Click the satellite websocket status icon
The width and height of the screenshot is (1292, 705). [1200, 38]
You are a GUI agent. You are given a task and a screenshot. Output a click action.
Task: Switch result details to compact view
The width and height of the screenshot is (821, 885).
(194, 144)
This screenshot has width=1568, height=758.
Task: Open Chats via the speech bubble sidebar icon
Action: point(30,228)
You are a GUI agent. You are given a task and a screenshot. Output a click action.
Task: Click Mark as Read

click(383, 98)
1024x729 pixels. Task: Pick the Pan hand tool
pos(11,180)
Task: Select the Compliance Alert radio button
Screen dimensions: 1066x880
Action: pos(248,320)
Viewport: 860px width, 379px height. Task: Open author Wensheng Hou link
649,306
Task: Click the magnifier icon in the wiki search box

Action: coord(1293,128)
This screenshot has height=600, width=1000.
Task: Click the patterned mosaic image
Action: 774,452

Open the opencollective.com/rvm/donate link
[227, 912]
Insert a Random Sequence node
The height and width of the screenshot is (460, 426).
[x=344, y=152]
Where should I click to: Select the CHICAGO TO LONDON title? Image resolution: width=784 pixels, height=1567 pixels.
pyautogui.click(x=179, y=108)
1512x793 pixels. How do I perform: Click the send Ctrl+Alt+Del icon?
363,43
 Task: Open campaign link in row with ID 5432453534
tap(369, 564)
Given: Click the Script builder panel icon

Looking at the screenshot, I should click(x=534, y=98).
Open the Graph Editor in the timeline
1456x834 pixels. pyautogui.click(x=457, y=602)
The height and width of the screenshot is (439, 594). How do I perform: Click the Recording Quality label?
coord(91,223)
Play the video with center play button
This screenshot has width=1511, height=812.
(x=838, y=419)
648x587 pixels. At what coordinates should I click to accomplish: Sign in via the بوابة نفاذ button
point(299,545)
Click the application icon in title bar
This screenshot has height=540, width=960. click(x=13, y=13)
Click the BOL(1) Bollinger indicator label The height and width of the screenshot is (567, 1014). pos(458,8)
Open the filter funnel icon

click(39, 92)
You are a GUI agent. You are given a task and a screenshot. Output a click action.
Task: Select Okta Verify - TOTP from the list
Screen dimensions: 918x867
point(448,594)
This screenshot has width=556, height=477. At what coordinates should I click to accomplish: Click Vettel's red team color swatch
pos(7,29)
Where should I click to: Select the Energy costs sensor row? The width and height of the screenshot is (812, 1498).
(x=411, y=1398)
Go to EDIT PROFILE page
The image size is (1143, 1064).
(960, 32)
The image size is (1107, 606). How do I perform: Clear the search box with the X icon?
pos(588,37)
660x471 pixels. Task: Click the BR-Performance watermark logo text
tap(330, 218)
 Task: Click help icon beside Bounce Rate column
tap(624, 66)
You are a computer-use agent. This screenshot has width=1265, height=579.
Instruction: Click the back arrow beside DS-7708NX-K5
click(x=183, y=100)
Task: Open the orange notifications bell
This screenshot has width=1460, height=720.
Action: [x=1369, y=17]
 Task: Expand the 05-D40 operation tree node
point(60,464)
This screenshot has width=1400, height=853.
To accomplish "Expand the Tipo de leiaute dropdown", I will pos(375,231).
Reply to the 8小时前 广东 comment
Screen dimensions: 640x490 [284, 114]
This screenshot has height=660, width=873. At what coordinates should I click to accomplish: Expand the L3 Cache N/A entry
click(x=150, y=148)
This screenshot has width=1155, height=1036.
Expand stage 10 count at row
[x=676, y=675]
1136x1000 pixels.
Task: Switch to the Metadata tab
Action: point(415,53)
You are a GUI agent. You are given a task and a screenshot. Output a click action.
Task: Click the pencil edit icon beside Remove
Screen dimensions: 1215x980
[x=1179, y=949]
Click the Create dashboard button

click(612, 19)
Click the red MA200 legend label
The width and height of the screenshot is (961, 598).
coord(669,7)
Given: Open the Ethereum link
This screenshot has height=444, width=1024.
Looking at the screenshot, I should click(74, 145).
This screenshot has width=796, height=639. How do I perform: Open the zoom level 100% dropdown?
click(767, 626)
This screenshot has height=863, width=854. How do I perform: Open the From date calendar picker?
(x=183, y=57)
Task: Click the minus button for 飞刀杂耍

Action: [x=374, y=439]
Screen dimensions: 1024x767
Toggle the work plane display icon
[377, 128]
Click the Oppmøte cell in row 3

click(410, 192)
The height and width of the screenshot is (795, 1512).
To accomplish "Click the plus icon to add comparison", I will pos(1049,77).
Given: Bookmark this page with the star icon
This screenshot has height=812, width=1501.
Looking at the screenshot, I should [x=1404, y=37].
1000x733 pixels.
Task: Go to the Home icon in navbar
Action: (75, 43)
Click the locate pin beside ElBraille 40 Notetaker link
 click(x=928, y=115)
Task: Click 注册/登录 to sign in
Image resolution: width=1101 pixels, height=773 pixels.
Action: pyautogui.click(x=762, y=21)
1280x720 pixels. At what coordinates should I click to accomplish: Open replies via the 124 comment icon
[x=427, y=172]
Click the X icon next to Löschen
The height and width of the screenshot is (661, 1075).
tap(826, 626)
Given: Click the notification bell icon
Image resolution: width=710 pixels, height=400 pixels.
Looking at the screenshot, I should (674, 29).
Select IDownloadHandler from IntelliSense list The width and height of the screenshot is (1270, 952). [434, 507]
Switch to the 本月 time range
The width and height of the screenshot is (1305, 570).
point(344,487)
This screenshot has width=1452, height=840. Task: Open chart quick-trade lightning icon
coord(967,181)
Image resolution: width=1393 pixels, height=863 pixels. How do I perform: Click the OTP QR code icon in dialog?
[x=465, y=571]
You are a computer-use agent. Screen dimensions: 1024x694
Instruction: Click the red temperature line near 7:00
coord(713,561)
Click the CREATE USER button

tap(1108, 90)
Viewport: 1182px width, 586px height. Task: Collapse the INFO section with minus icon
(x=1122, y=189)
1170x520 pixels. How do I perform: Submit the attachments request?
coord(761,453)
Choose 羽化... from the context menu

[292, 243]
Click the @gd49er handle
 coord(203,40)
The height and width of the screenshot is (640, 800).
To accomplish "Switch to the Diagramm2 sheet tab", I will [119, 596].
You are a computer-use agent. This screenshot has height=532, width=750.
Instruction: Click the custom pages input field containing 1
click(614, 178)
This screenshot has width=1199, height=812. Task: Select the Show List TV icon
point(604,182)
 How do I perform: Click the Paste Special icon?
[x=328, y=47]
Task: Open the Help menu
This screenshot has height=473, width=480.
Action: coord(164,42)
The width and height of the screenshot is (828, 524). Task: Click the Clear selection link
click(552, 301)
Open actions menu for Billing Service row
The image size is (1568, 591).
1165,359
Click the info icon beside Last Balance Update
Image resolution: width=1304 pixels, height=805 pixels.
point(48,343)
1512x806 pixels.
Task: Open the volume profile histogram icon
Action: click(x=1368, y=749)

※ ※ ※

Lines before the one containing "Instruction: Click the red" are left out. Repeat that line and all lines after it in the records above exactly.

**Expected output:**
Instruction: Click the red temperature line near 7:00
coord(713,561)
Click the CREATE USER button

tap(1108, 90)
Viewport: 1182px width, 586px height. Task: Collapse the INFO section with minus icon
(x=1122, y=189)
1170x520 pixels. How do I perform: Submit the attachments request?
coord(761,453)
Choose 羽化... from the context menu

[292, 243]
Click the @gd49er handle
 coord(203,40)
The height and width of the screenshot is (640, 800).
To accomplish "Switch to the Diagramm2 sheet tab", I will [119, 596].
You are a computer-use agent. This screenshot has height=532, width=750.
Instruction: Click the custom pages input field containing 1
click(614, 178)
This screenshot has width=1199, height=812. Task: Select the Show List TV icon
point(604,182)
 How do I perform: Click the Paste Special icon?
[x=328, y=47]
Task: Open the Help menu
This screenshot has height=473, width=480.
Action: coord(164,42)
The width and height of the screenshot is (828, 524). Task: Click the Clear selection link
click(552, 301)
Open actions menu for Billing Service row
The image size is (1568, 591).
1165,359
Click the info icon beside Last Balance Update
Image resolution: width=1304 pixels, height=805 pixels.
point(48,343)
1512x806 pixels.
Task: Open the volume profile histogram icon
Action: click(x=1368, y=749)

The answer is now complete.